EXERCICES À FAIRE
a – Répondez à ces questions d'après le texte sur les investisseurs américains :
(i) Pendant combien de temps l'investisseur américain accepte-t-il qu'une entreprise ne génère pas de revenus ?
(ii) Jusqu'à combien d'utilisateurs des entreprises comme Piazza peuvent-elles parfois arriver ?
(iii) À quoi l'entreprise commence-t-elle à faire payer l'accès ?
b – Poursuivez, s'il vous plaît, le texte sur les investisseurs américains après sa dernière phrase, « Et c'est ainsi que l'entreprise conçoit un modèle d'affaires “scalable” ».

TEXTE À LIRE
________
L’investisseur américain a beaucoup plus de capitaux à investir que l’investisseur français
Mais il y a une autre différence notable : l’investisseur américain a beaucoup plus de capitaux à investir que l’investisseur français. L’investisseur est donc prêt à investir dans une entreprise sans que celle-ci ne génère de revenus pendant deux ans. Conséquence ?
Le temps passant, des entreprises comme Piazza finissent par acquérir une réelle base d’utilisateurs, parfois plusieurs dizaines de millions. Ils développent une réelle connaissance de leurs clients et comprennent l’usage que leurs clients font de leurs produits. Celui-ci est donc amélioré en conséquence, c’est-à-dire en fonction de l’usage réelle que les clients font de leurs produits. Et, le temps passant, l’entreprise qui mettait son produit à disposition gratuitement, commence à faire payer l’accès à certaines fonctionnalités plus avancées. Et voici qu’une entreprise qui ne générait pas de revenus commence à générer un revenu certes très modeste si l’on regarde le revenu par utilisateur, mais qu’il l’est moins lorsque ce revenu par utilisateur est multiplié par la base d’utilisateurs qui se compte déjà en plusieurs millions.
Et c’est ainsi que l’entreprise conçoit un modèle d’affaires “scalable”
________
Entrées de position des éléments
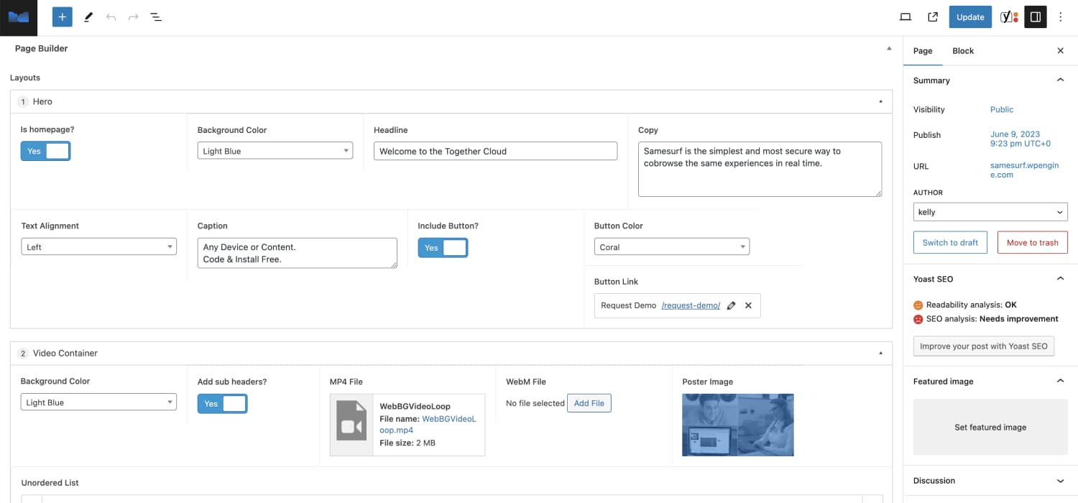Viewport: 1078px width, 503px height.
Task: Switch to the Block tab
Action: tap(963, 50)
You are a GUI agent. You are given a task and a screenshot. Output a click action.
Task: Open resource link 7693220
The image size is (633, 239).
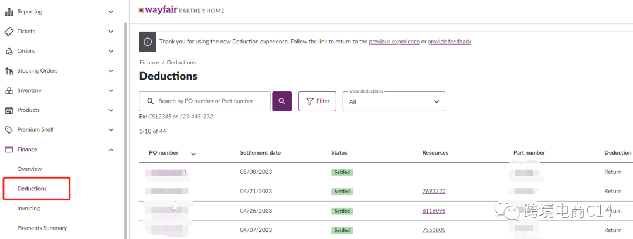tap(434, 192)
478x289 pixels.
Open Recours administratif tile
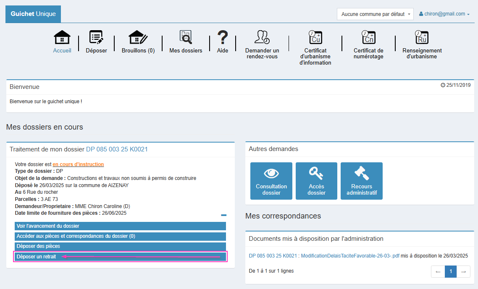[x=361, y=181]
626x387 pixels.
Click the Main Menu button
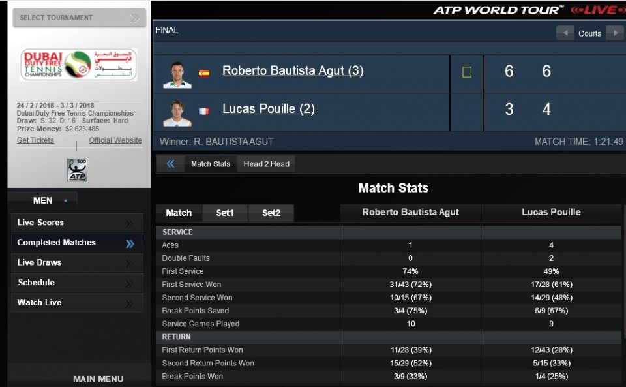(98, 379)
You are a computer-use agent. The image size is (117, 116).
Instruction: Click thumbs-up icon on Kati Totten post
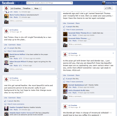(x=5, y=48)
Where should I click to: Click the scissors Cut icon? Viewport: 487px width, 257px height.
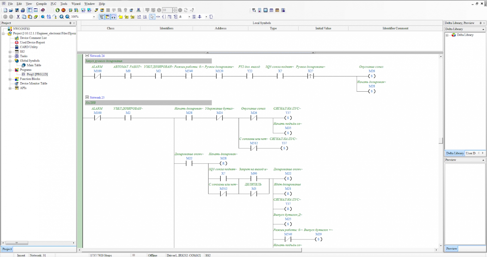tap(18, 17)
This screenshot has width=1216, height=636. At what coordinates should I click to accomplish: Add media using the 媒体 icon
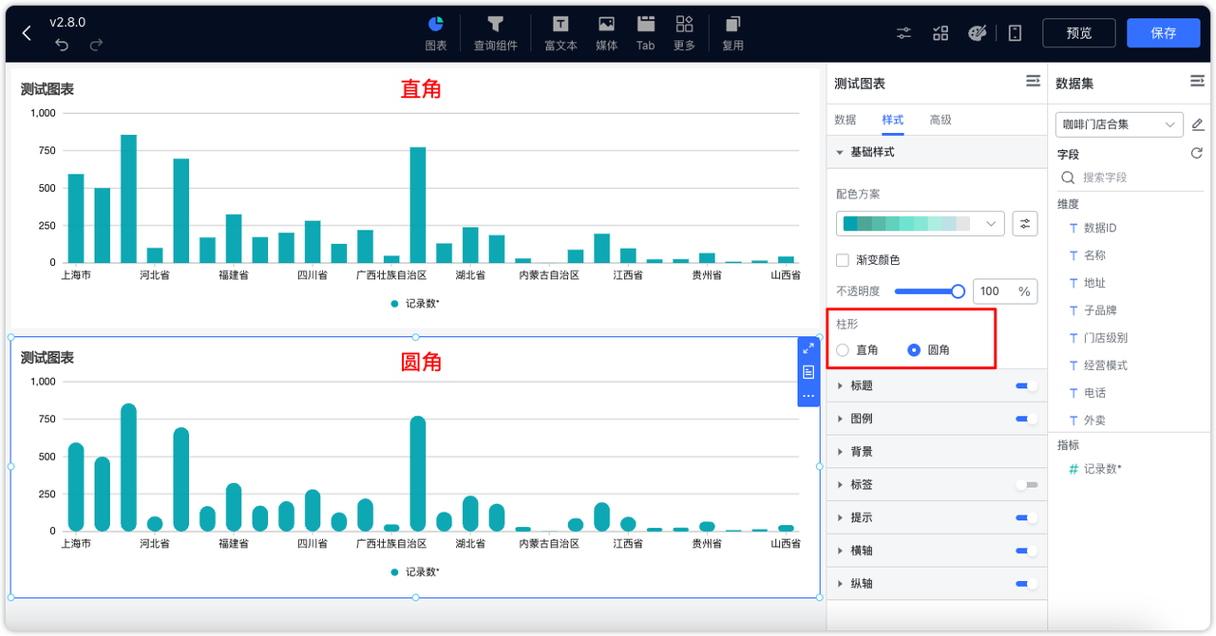pyautogui.click(x=606, y=32)
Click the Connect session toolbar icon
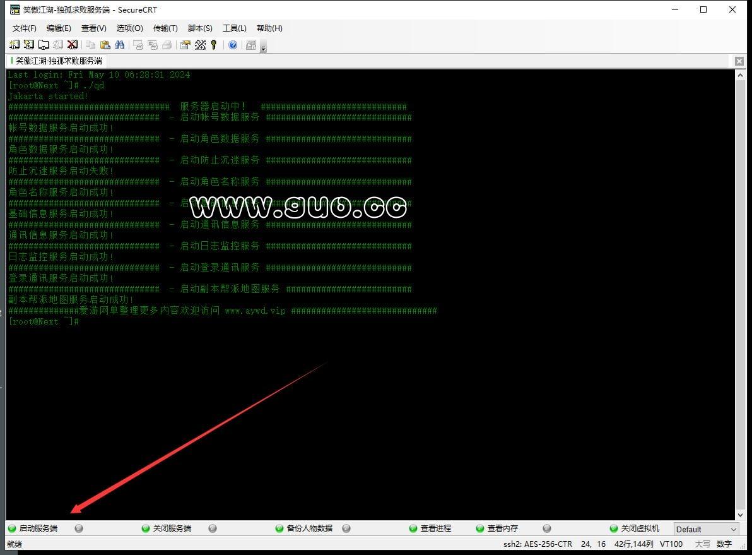 point(15,45)

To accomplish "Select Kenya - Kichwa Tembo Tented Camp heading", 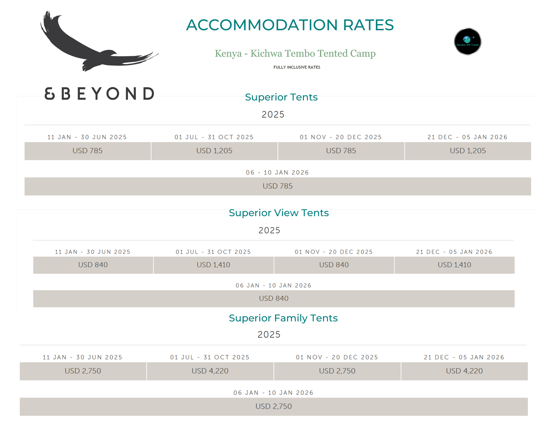I will point(295,53).
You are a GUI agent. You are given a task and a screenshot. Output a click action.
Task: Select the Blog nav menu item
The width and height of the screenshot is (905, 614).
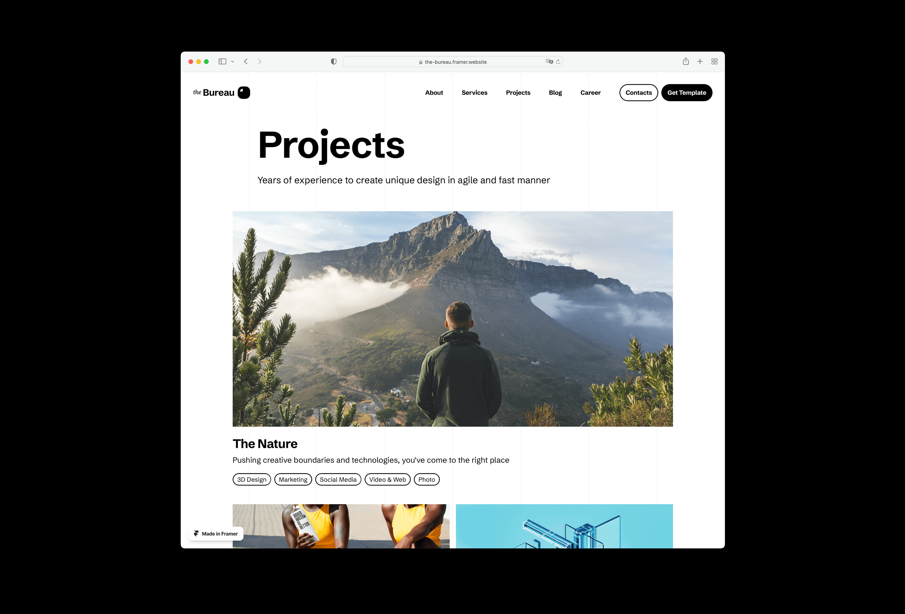(x=555, y=92)

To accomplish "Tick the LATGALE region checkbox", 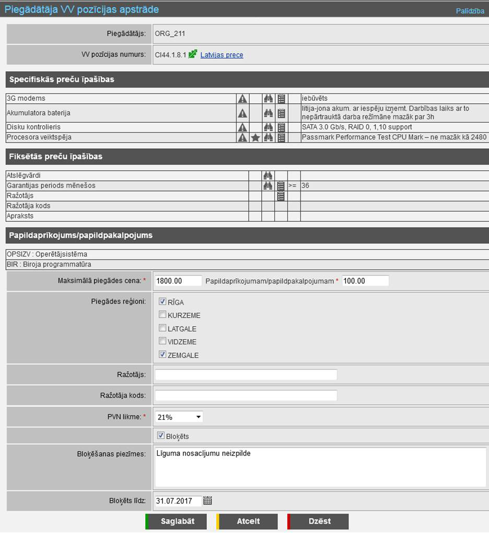I will click(x=162, y=328).
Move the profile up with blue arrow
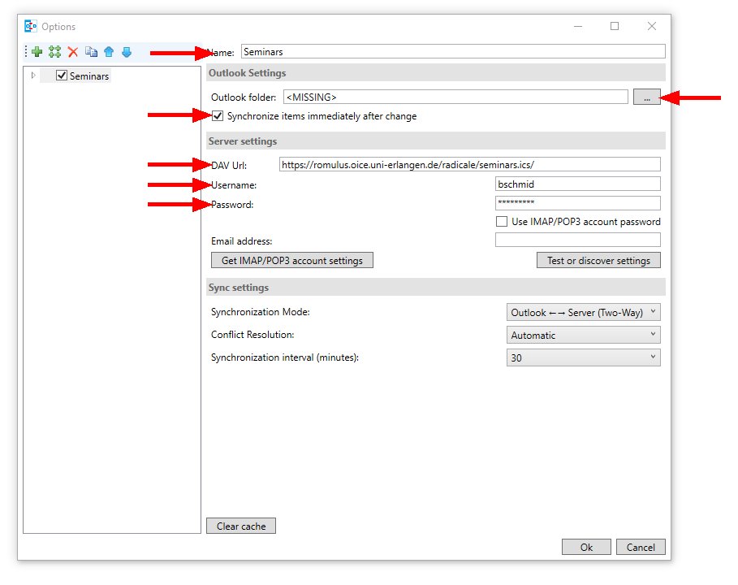 pos(109,52)
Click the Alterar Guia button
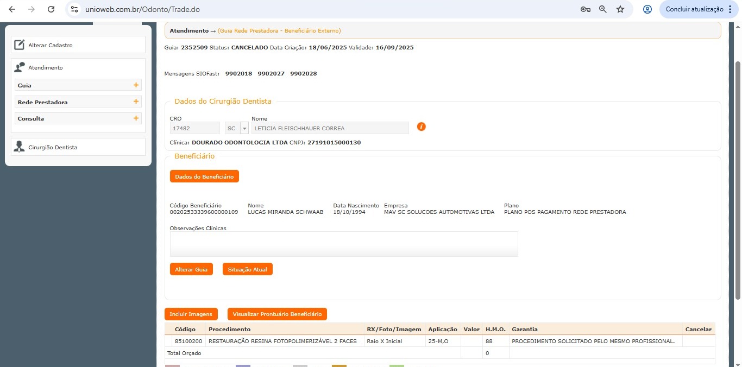This screenshot has width=742, height=367. click(191, 269)
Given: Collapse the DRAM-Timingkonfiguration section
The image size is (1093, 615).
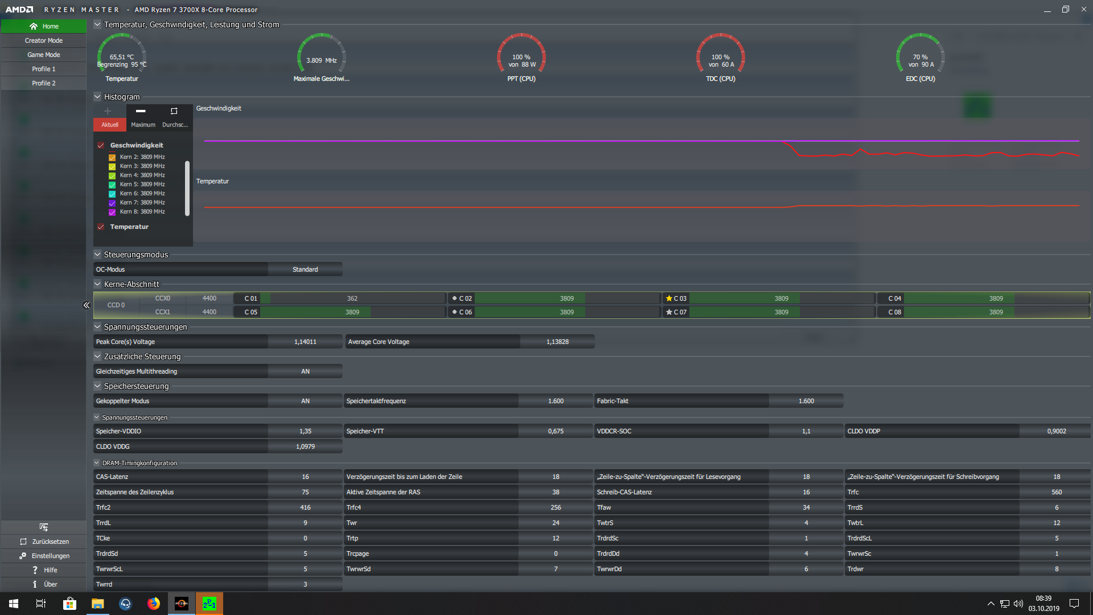Looking at the screenshot, I should click(97, 463).
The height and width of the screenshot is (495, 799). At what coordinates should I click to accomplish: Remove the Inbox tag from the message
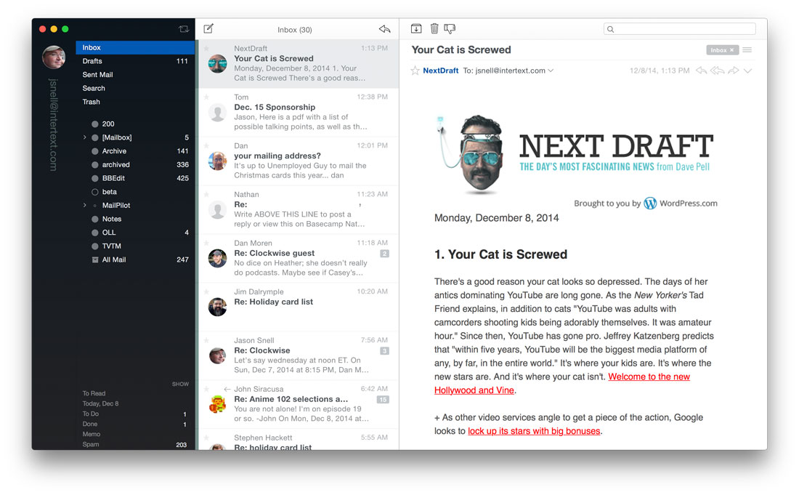pyautogui.click(x=732, y=50)
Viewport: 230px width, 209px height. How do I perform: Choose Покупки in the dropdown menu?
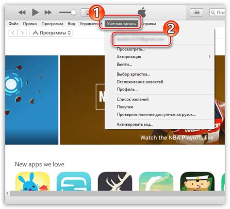[125, 107]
________
RÉPONSES RÉDIGÉES
a –
(i) Pendant deux ans.
(ii) Parfois plusieurs dizaines de millions.
(iii) À certaines fonctionnalités plus avancées.

b –
Autrement dit, l’anxiété des dirigeants pressurisés par des investisseurs ne les amène pas à concevoir de grands “Business Plan” avec des projections de revenus sur 5 ans ; il n’y a pas ce stress à vouloir dégager du profit tout de suite. Il n’y a pas non plus, pour corollaire, cette arrogance qui consiste à vouloir prédire l’avenir alors que l’entreprise évolue sur un nouveau marché et que les mouvements de la concurrence demeurent encore illisibles. Au contraire, j’ai trouvé chez les dirigeants des startups de la Silicon Valley une réelle humilité : celle qui consiste à penser qu’un “Business Plan” doit servir avant tout à apprendre : apprendre à connaître son marché, apprendre à connaître les besoins de ses clients, apprendre à anticiper la demande du marché plutôt qu’à prédire les revenus futurs comme une voyante avec sa boule de cristal.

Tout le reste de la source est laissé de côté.